***** Texto de lectura *****
Últimamente hemos estado viendo en casa una serie de televisión que narra con buenas dosis de humor las peripecias de los compañeros de trabajo de una oficina. Las situaciones que se producen pueden ser de lo más absurdo y al mismo tiempo hilarante, pero aún así los guionistas demuestran conocer bastante bien los pequeños acontecimientos que jalonan la vida de quienes comparten ese espacio físico que es la oficina (de hecho, la serie se titula así, the office), y todo el que haya trabajado en una es fácil que se sienta familiarizado con algunas de las cosas que suceden en un lugar de limitadas dimensiones pero en el que se puede llegar a pasar un considerable número de horas al cabo de la semana.
Yo
mismo he sido oficinista durante mucho tiempo, uno de esos empleados de cuello
blanco poco o nada familiarizado con el trabajo manual al que todo el mundo se
imagina sentado en una mesa frente a la pantalla de un ordenador, tramitando
expedientes, imprimiendo documentos o introduciendo guarismos en una base de
datos, en ese ámbito compartido en el que la jerarquía no existe o se encuentra
matizada por el hecho de que si hay algún jefe en la mesa de al lado no es un
jefe en el sentido estricto de la palabra, ya que de lo contrario tendría un
despacho que le permitiría tomar la distancia suficiente respecto de sus
subordinados.
***** Datos proporcionados *****
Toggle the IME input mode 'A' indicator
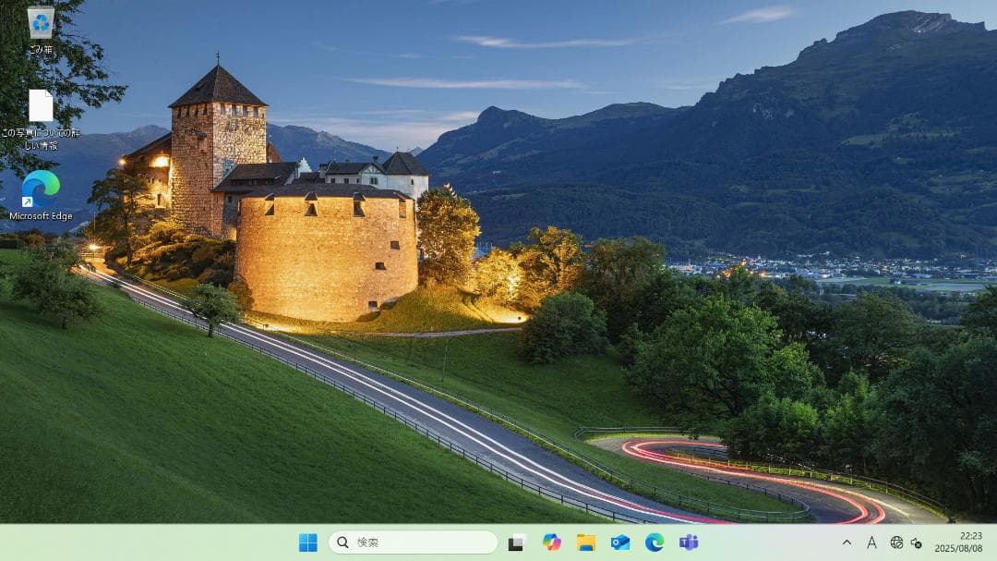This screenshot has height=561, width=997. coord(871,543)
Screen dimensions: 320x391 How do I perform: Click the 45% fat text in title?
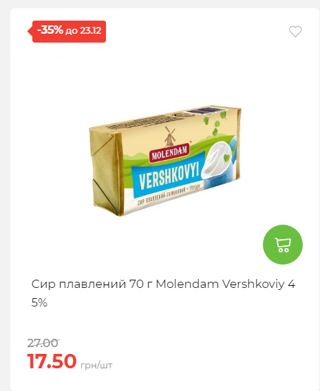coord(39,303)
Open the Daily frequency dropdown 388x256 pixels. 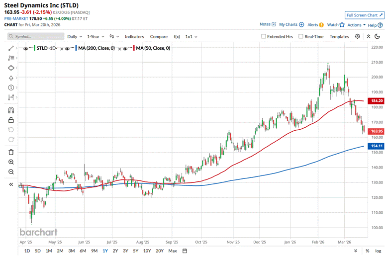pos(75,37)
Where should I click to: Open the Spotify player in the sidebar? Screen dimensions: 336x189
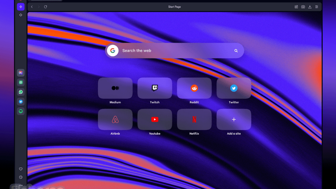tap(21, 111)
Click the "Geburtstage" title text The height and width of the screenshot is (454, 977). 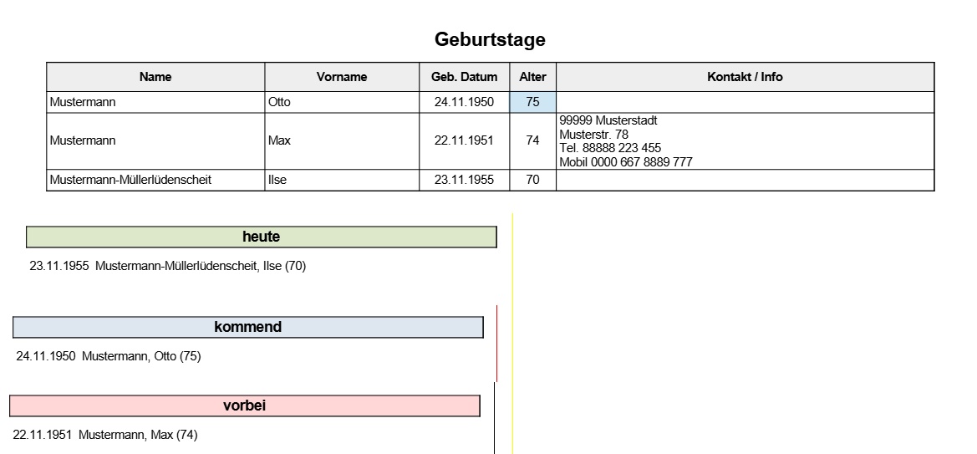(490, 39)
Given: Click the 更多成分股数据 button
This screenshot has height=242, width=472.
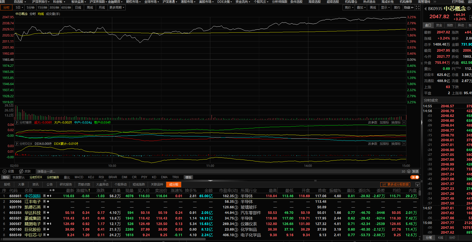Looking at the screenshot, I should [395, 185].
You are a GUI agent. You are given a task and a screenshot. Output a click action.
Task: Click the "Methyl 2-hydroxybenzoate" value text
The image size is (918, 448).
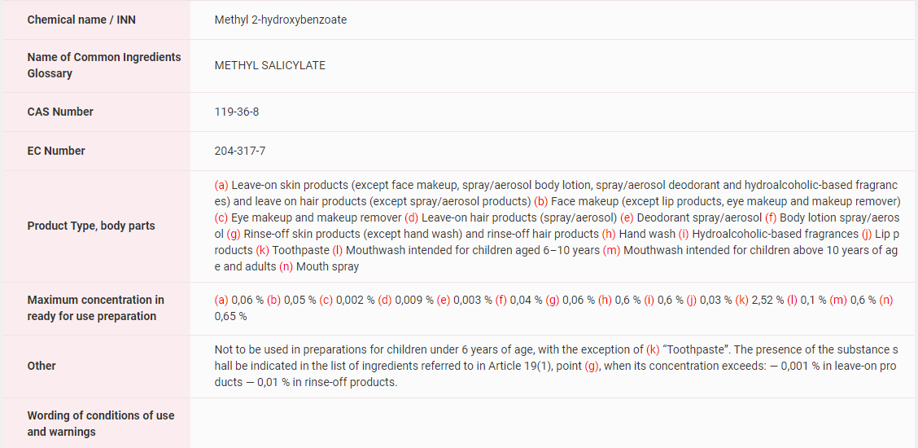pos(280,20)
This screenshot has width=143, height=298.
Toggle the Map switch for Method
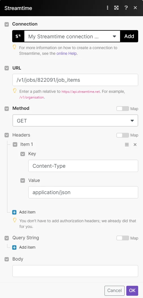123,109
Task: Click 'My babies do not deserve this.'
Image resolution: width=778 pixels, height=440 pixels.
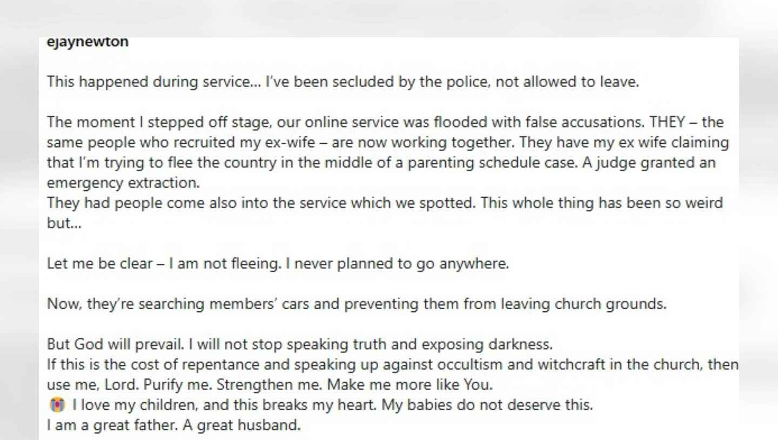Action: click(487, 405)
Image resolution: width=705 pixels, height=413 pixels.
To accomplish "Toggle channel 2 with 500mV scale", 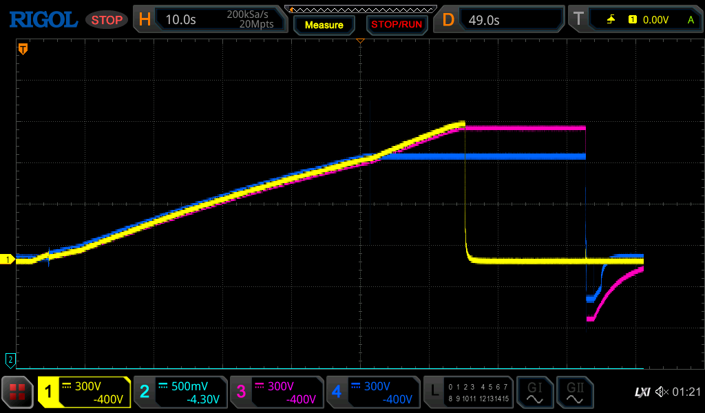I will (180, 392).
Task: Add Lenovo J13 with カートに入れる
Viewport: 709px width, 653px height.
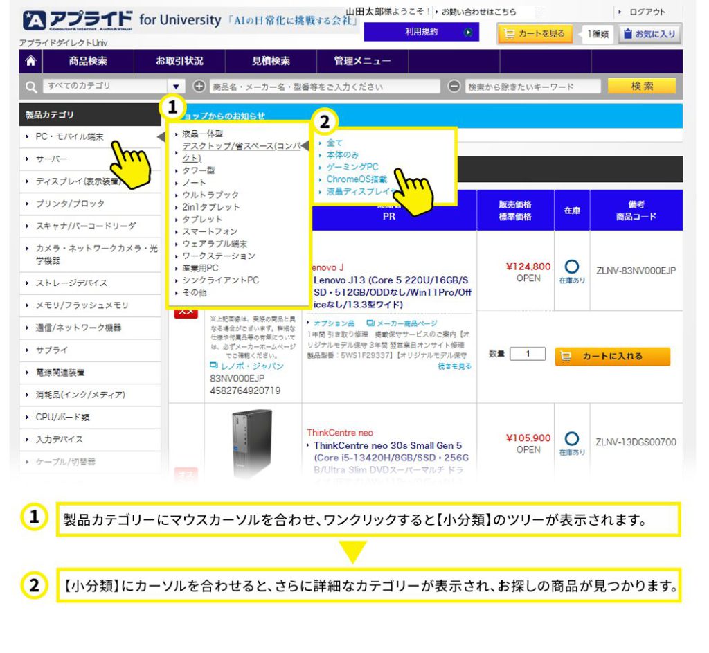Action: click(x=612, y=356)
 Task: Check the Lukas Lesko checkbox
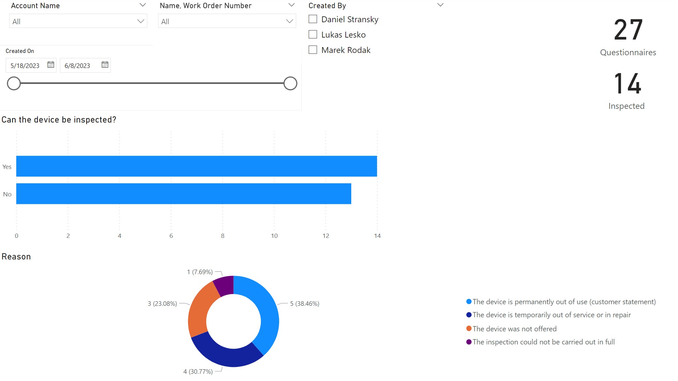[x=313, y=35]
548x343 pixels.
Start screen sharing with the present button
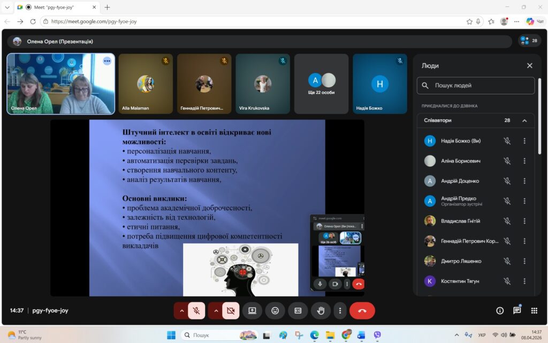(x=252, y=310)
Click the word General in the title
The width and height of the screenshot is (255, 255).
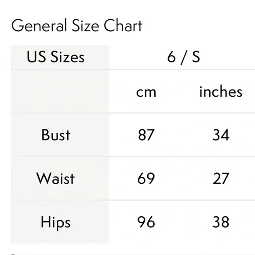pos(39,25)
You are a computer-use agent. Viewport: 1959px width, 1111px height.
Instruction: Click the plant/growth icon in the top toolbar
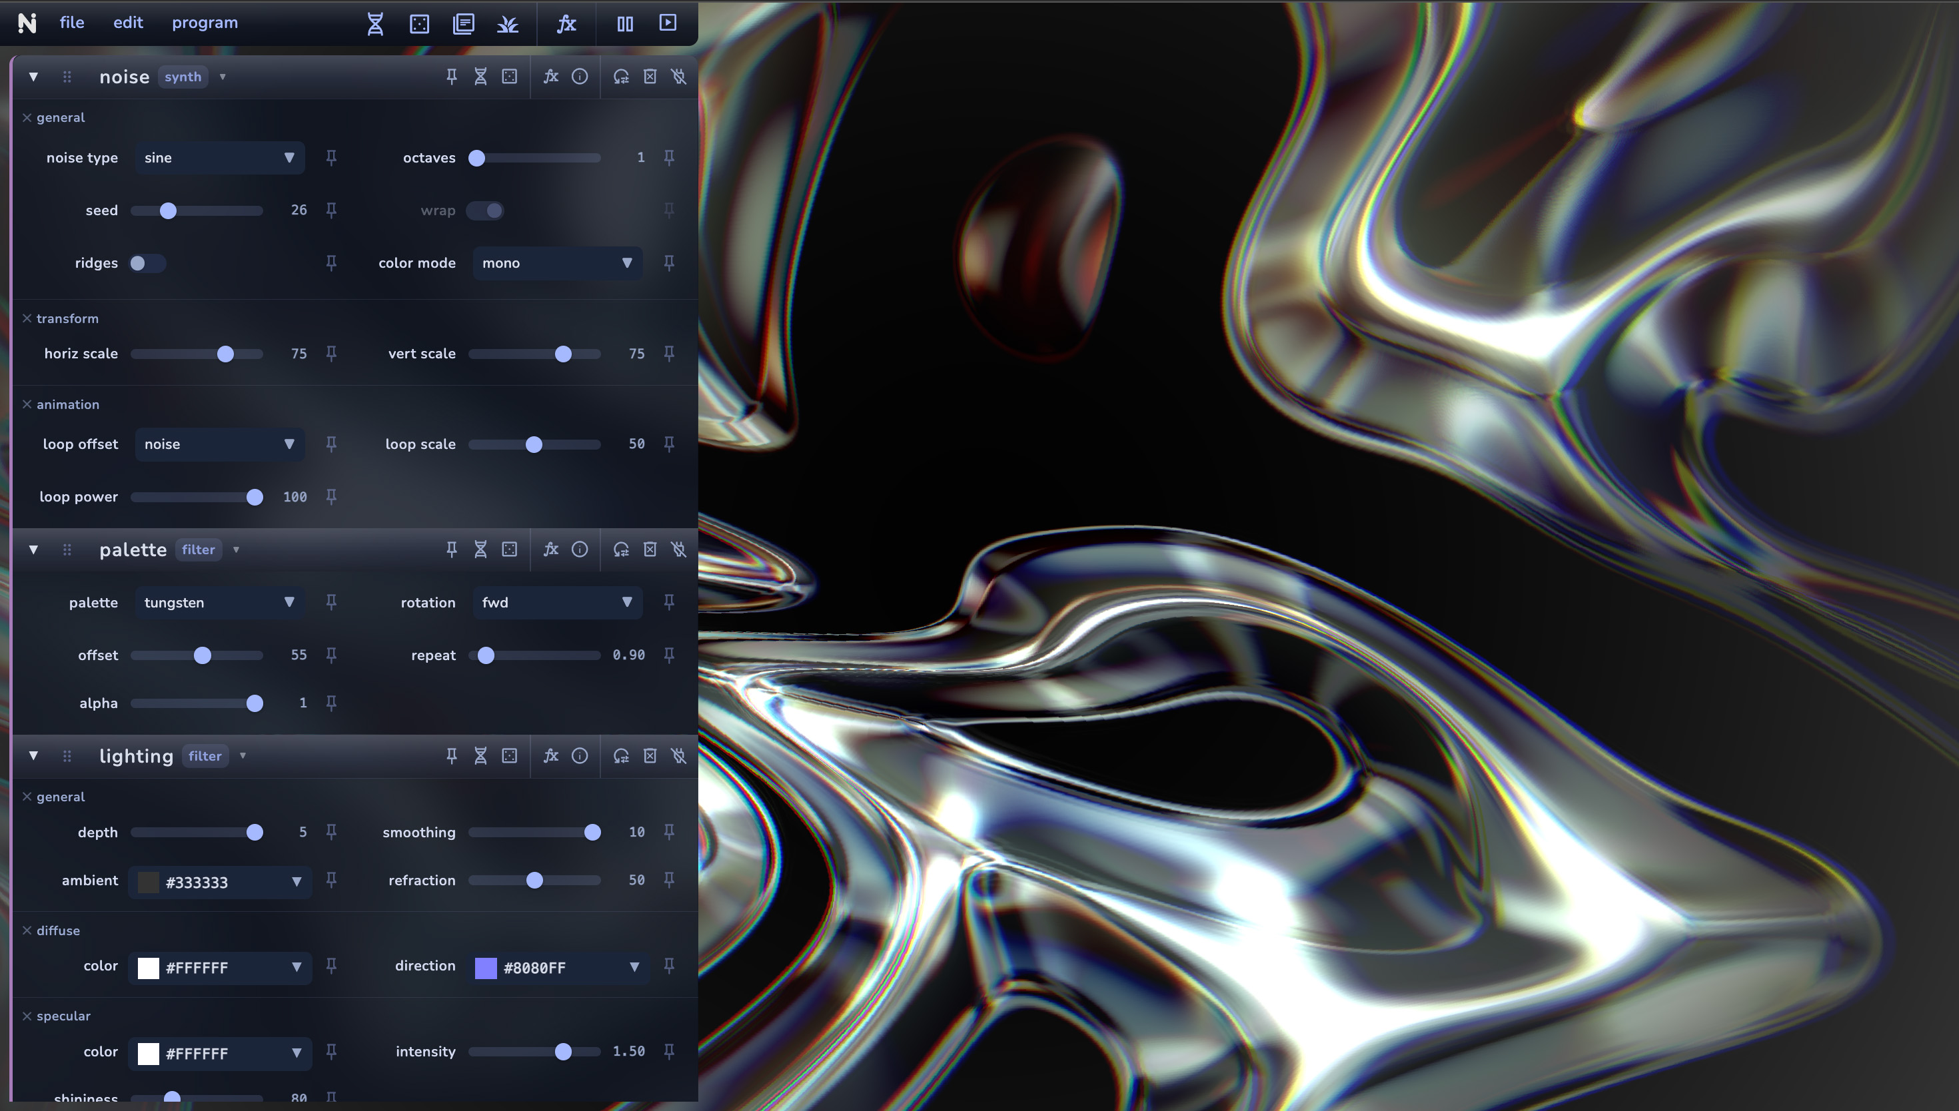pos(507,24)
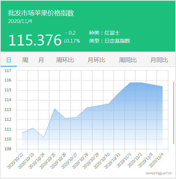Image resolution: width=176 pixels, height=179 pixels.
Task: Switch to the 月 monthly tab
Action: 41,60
*****
■ **Instrucciones**:
1) Según el texto sobre la vida en la oficina, ¿por qué un jefe sentado en la mesa de al lado no es un jefe en el sentido estricto de la palabra? Responde en una a tres oraciones.
2) Prosigue el texto sobre la vida en la oficina a partir de su última oración.
Los registros provienen de otra fuente.

■ **Resultados**:
1) Porque, si fuera un jefe en sentido estricto, tendría un despacho propio. Ese despacho le permitiría tomar la distancia suficiente respecto de sus subordinados.

2)
Trabajar
en una oficina es un poco como ir al colegio. Hay compañeros que trabajan mucho
y otros que trabajan menos, incluso los hay que no trabajan nada, gente lista y
gente menos avispada, graciosos, pelotas, chivatos y muchísimos repetidores. De
hecho, esa es la gran diferencia entre una clase y una oficina, que hay
compañeros que parece que lleven allí toda la vida y que, por muy listos que
sean, no consiguen pasar de curso.
Cuando aterrizas en una
oficina por primera vez es como tu primer día de clase. Conoces al jefe, que
suele ser bastante más mayor que tú y que, algunas veces, podría pasar por un
viejo profesor o profesora, te presentan a tus compañeros y te dicen la mesa en
la que puedes sentarte.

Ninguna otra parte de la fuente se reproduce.